Base Ball Founders: the Clubs, Players and Cities of the Northeast That Established the Game by Peter Morris

Author:Peter Morris [Peter Morris, William J. Ryczek, Jan Finkel, Leonard Levin and Richard Malatzky]
Language: eng
Format: epub
Publisher: McFarland & Company, Inc., Publishers
Published: 2013-07-10T00:00:00+00:00


The Championship Seasons

The Eckford Club’s 1861 season opened in elegant fashion with the club’s second annual ball, held at the Odeon on January 20.19 In a ballroom that was “elegantly and profusely decorated with an abundance of bunting,” Frank Pidgeon “officiated ... in regular Parisian style” and the “dancing was kept up with great animation and spirit until ‘daylight did appear.’” An account in the New York Clipper declared the ball an “entire and perfect success” and expressed the “hope that the Club and their ‘troops of friends’ will long live to arrange and indulge in the joys of many similar festive occasions.”20

Alas, the Civil War commenced that spring and brought an end to such merriment. Like most clubs, the Eckfords played a fairly light schedule in 1861, finishing with an 8–4 record. They won more games than the 5–2 Atlantics but didn’t play them, and so had no chance to win the championship. Before the season, the Continental Club had commissioned a silver ball as emblem of the championship, “but the war breaking out, interfered with the arrangement, and the ball was left at the manufacturers, Messrs. Ball and Black, N.Y.” 21

The following year, the two clubs did meet in a best-of-three series that took place in a new and very different venue. The Eckford Club finally left the picturesque Manor House in the spring of 1862 and began playing at the newly opened Union Grounds, the first enclosed field designed for baseball.22 The enclosure made it possible to capitalize on the excitement generated by baseball by collecting admission fees for the first time, but there was still great resistance to the whole concept of paying to watch a baseball game. To alleviate these concerns, it was announced that the proceeds of the relatively modest ten-cent admission fee for the first Atlantics-Eckfords game were going to be donated to the Sanitary Commission, an organization established to care for wounded soldiers.
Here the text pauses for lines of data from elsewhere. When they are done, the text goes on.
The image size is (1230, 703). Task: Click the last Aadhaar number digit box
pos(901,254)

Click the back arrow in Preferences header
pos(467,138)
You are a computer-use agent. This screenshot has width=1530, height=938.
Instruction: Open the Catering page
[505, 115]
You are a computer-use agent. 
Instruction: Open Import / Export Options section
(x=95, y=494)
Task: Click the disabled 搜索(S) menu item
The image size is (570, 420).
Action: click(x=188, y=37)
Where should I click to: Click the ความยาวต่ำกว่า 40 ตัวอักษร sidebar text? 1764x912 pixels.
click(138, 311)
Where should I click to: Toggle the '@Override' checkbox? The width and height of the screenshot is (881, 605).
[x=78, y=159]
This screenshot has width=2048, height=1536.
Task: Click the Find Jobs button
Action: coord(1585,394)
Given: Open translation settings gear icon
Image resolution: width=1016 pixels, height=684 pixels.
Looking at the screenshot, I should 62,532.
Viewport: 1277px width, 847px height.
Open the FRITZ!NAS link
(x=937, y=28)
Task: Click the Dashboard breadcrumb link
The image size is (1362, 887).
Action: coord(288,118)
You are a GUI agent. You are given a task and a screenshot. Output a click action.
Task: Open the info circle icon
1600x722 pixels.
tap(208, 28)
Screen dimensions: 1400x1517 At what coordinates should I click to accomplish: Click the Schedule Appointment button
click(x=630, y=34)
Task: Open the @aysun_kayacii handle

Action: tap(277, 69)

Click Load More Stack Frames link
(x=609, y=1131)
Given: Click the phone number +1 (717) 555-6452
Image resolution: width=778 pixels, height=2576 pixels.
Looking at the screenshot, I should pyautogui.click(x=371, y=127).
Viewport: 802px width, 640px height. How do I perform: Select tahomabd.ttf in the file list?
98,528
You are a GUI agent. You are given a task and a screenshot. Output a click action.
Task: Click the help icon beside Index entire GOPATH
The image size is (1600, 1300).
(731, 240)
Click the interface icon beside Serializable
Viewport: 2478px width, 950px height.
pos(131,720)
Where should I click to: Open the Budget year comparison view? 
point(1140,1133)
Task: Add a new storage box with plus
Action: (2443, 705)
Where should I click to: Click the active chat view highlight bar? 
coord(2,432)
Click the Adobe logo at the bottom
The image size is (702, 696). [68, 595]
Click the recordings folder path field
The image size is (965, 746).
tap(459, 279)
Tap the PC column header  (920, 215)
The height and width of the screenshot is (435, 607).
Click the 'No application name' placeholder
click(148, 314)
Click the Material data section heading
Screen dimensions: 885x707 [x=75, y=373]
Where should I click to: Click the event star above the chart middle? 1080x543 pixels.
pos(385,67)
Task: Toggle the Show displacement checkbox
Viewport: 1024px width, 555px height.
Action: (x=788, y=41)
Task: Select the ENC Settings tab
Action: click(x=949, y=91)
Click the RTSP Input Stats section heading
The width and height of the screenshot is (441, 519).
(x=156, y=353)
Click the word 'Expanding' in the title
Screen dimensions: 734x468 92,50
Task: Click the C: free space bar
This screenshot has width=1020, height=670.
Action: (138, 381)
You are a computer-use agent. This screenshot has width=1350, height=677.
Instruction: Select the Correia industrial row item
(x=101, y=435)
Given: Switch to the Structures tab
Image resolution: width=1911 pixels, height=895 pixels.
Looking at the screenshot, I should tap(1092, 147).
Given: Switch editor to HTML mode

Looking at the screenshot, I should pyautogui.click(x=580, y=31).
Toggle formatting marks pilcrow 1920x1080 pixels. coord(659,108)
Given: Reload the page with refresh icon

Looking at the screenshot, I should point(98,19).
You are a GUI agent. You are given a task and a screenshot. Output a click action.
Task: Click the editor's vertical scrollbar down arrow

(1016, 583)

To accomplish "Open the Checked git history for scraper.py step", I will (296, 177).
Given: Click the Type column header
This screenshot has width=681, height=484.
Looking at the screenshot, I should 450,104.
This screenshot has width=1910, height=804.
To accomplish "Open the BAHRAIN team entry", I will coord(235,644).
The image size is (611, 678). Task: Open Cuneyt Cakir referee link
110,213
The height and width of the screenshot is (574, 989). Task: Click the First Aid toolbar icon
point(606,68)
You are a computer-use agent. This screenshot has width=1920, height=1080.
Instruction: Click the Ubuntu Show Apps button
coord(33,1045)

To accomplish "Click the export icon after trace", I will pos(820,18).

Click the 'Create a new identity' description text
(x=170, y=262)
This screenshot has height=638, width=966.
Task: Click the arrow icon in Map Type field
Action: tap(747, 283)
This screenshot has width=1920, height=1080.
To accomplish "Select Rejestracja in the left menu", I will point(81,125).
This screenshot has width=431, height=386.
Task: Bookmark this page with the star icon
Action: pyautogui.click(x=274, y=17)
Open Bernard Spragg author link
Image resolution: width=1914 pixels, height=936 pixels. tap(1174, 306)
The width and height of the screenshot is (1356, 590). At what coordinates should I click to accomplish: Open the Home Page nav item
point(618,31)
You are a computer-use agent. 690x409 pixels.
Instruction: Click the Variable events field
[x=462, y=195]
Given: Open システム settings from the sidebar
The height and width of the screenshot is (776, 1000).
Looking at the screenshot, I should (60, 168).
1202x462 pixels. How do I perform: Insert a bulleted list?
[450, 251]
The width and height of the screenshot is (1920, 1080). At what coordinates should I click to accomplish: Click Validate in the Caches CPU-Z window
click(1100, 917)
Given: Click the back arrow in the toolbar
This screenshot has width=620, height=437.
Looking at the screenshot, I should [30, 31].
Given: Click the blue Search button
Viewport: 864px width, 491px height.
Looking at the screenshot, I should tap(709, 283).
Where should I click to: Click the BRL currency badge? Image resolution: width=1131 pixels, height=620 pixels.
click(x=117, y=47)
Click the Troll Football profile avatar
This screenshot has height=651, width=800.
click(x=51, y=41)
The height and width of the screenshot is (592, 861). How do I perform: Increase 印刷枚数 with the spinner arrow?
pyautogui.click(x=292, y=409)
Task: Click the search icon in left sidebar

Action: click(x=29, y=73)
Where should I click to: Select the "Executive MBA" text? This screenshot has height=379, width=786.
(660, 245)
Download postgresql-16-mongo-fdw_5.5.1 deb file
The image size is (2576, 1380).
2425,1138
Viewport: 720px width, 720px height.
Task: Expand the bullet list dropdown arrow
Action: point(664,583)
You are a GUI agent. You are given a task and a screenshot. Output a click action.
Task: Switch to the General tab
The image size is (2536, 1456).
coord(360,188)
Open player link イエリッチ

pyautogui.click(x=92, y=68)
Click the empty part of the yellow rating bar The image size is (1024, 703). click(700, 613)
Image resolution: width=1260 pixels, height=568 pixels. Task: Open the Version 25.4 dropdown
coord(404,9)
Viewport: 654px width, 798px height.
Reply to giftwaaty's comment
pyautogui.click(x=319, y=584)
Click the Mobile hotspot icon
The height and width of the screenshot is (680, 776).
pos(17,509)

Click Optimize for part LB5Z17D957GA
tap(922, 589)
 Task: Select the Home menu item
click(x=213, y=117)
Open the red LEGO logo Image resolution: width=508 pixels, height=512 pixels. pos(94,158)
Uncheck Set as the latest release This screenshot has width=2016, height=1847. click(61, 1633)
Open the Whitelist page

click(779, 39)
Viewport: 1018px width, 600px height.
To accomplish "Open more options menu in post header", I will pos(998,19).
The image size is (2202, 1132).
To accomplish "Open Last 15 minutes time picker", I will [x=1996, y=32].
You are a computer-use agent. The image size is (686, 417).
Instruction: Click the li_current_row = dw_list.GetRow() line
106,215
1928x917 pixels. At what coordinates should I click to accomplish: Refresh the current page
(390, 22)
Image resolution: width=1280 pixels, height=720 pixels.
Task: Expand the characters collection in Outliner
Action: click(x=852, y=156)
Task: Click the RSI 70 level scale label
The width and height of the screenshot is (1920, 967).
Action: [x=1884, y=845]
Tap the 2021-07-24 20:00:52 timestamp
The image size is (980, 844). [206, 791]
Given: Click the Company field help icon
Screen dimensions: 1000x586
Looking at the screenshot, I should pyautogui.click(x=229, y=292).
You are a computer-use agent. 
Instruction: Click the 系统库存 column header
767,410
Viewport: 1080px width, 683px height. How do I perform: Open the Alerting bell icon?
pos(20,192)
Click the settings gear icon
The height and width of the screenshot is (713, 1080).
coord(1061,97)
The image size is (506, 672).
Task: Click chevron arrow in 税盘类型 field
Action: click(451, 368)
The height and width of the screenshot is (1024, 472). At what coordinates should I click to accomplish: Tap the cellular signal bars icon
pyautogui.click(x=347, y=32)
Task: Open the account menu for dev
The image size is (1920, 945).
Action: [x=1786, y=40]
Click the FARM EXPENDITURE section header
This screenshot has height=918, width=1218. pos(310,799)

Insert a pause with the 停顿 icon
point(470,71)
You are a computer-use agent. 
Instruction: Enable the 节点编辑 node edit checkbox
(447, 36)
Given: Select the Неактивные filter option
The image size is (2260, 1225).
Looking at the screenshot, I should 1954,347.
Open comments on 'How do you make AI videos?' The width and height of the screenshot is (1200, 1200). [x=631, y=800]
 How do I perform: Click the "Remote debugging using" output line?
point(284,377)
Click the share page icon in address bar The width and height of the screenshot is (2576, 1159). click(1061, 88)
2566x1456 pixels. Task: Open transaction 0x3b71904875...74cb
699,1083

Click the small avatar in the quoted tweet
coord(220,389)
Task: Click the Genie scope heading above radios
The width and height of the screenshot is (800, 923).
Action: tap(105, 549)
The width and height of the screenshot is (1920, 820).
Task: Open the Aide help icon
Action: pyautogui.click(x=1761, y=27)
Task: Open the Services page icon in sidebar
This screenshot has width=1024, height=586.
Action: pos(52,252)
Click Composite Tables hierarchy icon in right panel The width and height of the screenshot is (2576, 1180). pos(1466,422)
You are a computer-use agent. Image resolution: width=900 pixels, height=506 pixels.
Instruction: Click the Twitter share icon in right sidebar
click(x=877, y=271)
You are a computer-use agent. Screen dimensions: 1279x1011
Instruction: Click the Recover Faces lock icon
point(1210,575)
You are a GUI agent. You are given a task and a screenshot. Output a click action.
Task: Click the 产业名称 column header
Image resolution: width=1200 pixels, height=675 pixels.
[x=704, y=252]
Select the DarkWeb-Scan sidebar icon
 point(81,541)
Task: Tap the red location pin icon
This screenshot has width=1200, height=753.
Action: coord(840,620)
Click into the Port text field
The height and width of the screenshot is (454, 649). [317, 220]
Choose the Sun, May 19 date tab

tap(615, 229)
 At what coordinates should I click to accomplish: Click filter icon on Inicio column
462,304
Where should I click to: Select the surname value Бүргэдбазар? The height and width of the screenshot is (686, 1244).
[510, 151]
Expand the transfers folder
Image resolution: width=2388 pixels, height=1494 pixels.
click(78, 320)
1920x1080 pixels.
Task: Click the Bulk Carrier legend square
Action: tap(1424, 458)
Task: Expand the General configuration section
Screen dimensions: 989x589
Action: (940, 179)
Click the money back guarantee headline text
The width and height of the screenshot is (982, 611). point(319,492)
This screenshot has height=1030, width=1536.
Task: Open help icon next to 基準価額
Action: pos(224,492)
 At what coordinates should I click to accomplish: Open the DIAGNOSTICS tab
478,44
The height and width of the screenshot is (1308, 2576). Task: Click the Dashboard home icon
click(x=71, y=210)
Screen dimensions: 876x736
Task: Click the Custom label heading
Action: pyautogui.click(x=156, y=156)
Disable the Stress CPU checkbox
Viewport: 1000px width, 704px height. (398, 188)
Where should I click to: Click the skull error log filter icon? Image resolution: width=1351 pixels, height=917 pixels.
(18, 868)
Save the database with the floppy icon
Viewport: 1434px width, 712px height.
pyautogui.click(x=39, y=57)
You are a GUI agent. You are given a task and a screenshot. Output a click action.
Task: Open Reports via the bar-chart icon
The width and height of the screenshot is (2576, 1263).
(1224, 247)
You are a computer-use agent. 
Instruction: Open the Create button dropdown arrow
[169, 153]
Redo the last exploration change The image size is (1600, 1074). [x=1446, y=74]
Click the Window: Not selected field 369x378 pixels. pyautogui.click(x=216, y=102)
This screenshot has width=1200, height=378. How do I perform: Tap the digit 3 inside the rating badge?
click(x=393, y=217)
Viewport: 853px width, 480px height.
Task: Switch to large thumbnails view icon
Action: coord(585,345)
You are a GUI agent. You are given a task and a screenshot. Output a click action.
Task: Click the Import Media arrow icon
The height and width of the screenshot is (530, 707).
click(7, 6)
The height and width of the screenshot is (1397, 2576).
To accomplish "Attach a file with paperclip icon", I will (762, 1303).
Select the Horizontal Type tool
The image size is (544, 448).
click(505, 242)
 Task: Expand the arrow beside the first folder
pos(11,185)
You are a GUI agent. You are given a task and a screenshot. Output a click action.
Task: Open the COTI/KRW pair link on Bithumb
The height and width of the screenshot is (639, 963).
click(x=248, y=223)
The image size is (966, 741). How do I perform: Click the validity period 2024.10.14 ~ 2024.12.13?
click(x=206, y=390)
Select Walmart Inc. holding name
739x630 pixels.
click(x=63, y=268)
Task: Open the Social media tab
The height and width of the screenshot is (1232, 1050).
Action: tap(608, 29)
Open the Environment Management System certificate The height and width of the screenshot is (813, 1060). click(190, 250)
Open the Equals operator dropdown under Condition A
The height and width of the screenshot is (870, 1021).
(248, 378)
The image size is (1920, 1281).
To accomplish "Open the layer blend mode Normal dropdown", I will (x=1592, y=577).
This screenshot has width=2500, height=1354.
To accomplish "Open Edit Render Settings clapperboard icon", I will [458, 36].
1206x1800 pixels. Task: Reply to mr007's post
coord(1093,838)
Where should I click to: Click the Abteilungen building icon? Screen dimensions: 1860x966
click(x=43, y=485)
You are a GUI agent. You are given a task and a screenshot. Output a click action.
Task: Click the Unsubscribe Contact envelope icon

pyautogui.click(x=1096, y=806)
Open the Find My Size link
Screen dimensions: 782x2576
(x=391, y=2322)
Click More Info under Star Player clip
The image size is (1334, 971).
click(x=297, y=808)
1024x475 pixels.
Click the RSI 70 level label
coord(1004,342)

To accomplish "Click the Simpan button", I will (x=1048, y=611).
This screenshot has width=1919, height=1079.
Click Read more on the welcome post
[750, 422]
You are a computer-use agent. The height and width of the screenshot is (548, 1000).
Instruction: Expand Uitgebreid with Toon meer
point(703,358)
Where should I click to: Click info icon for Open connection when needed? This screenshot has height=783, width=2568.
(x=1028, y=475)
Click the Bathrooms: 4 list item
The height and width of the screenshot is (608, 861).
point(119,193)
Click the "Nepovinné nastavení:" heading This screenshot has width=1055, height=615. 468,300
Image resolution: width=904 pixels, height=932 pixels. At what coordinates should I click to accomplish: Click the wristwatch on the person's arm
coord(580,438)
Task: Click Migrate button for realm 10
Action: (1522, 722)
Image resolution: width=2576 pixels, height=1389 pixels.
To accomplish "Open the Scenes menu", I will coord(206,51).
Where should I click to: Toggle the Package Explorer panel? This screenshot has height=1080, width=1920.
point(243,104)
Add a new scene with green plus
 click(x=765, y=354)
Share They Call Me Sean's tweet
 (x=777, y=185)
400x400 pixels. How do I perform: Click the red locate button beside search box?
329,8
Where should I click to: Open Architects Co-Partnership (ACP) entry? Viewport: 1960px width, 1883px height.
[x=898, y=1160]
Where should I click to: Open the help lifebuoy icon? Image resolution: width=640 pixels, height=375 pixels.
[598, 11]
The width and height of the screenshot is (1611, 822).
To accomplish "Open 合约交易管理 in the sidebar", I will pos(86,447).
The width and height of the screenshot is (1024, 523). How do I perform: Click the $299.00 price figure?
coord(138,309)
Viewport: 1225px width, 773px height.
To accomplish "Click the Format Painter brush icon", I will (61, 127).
Even so, it was reported that more than half of the 3,000 to 4,000 attendees on July 11 watched from beyond the confines of the field as the Eckfords beat the Atlantics in dramatic fashion. Trailing 14–9 after five innings, the Eckfords scored 11 unanswered runs in the last four frames and pulled out a thrilling 20–14 victory. The spectators responded with so much enthusiasm that they had to be reminded afterward that “indecorous language ... is against the laws of the ground, and will not be permitted.”23

The series continued ten days later. The proceeds were again dedicated to the Sanitary Commission and attendance at the Union Grounds was approximately 6,000, almost equally divided between those within and outside the enclosure. It was hardly an unqualified success, but it did represent progress and it raised $104 for a worthy cause.24 The game itself, in a pattern reminiscent of the Atlantic-Excelsior series of 1860, saw the Atlantics overwhelm the Eckfords by the score of 39–5 to even the series. “[I]n all our experience,” wrote one journalist, “we never saw the out field of a match played in such an execrable manner as the Eckford’s was yesterday.